McConnell is a master of this game:

May 7, 2019 – on unhinged partisanship:

“This investigation went on for two years. It’s finally over. Many Americans were waiting to see how their elected officials would respond. With an exhaustive investigation complete, would the country finally unify to confront the real challenges before us? Would we finally be able to move on from partisan paralysis and breathless conspiracy theorizing? Or would we remain consumed by unhinged partisanship, and keep dividing ourselves to the point that Putin and his agents need only stand on the sidelines and watch as their job is done for them?”

March 24, 2019 – on Russian interference:

“It is deeply disturbing that the Obama administration was apparently insufficiently prepared to anticipate and counter these Russian threats,”McConnell said in a Senate floor speech. “It was hardly a secret prior to November 2016 that Putin’s Russia was not and is not our friend. And yet, for years, the previous administration ignored, excused and failed to confront Putin’s malign activities, both at home and abroad.”

Both former vice president Joe Biden and Obama White House Chief of Staff Denis McDonough have accused McConnell of looking to soft-pedal their warnings about Russia interference before the election.

Date uncertain – on Russian interference: Here’s a quotation from Greg Miller’s book, The Apprentice, on McConnell’s role in squelching a bipartisan Congressional statement on intelligence officials’ conclusion that Russia was actively interfering with the 2016 election: “You’re trying to screw the Republican candidate,” declared Senator McConnell.

August 6, 2016 – on hijacking the Merrick Garland nomination:

“One of my proudest moments was when I told Obama, ‘You will not fill this Supreme Court vacancy.’

January 4, 2011 – on saying ‘No’ to every single Obama legislative initiative for eight years:

We worked very hard to keep our fingerprints off of these proposals,” McConnell says. “Because we thought—correctly, I think—that the only way the American people would know that a great debate was going on was if the measures were not bipartisan. When you hang the ‘bipartisan’ tag on something, the perception is that differences have been worked out, and there’s a broad agreement that that’s the way forward.

▶ Supplied information
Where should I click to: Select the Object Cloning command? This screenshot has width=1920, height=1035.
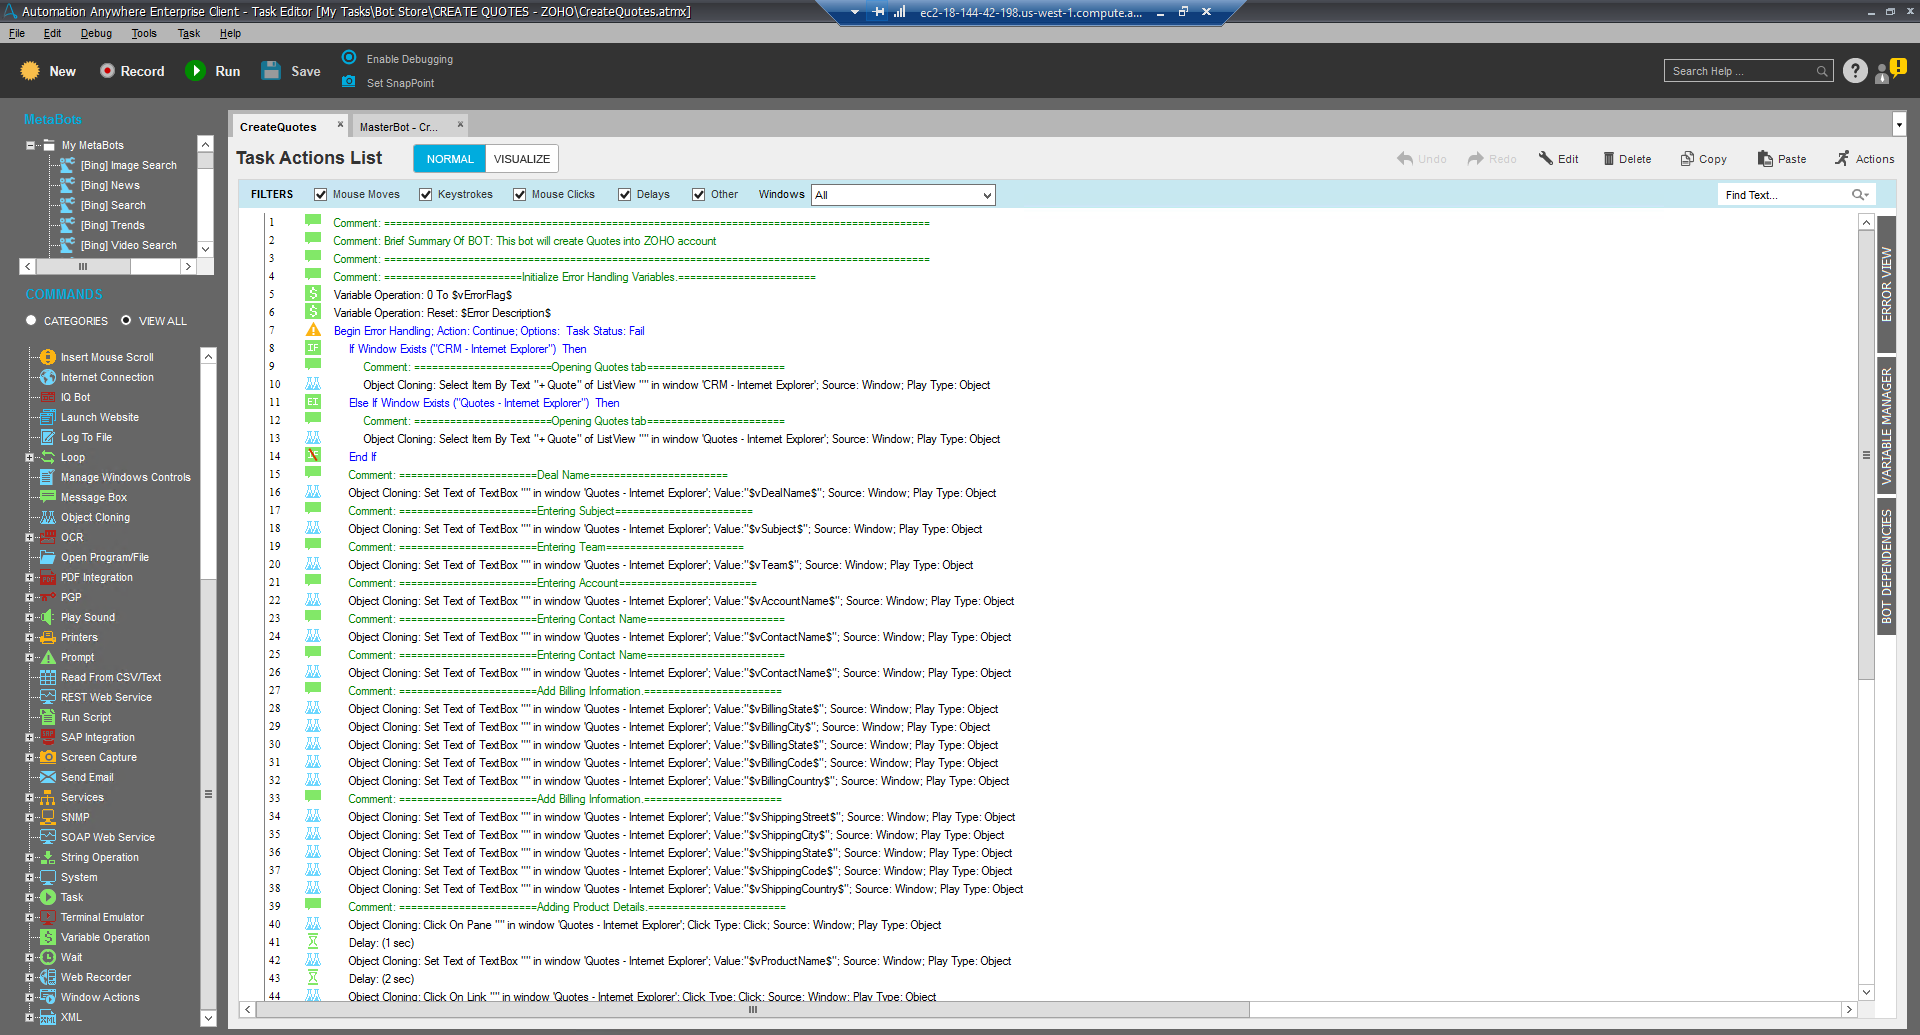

▶ Task instructions
Pick up the passage of dated McConnell quotations after its last sentence and keep writing. Nothing in the material is needed here.

▶ Exercise output
October 23, 2010 – on his paramount goal for the country after the 2008 election:

The single most important thing we want to achieve is for President Obama to be a one-term president.”

(Image: screen grab of McConnell’s remarks.)

Democrats disagree about political strategy: Is Trump the problem or the GOP?

“I feel like the party went through this and the 2016 election showed that Trumpism isn’t just Donald Trump — it’s the entire Republican Congress, too. Until there is someone in the Republican Party who can stand up to Trump, then none of them are better than Trump.” — Rebecca Katz, Democratic strategist

(“Biden Thinks Trump is the Problem, Not All Republicans. Other Democrats Disagree,” Shane Goldmacher, New York Times, May 4, 2019)

Joe Biden is running on the conceit that Donald Trump is an aberration. And that he, Biden, can reach across the aisle to work with a cooperative Republican Party.

The former Vice President is either making a clever (if not quite factual) electoral pitch (which, while it may sound reassuring, is hardly something we can bank on), or he has a very short memory — because Joe Biden was there when Barack Obama was greeted with absolute, across-the-board opposition from the Republican Party.

Let’s recall:

Michael Grunwald, speaking of his book, “The New Deal: The Hidden Story of Change in the Obama Era,” recounts a now familiar plot line for Time magazine (when the United States was poised to plunge into a depression):

It reveals some of my reporting on the Republican plot to obstruct President Obama before he even took office, including secret meetings led by House GOP whip Eric Cantor (in December 2008) and Senate minority leader Mitch McConnell (in early January 2009) in which they laid out their daring (though cynical and political) no-honeymoon strategy of all-out resistance to a popular President-elect during an economic emergency. “If he was for it,” former Ohio Senator George Voinovich explained, “we had to be against it.”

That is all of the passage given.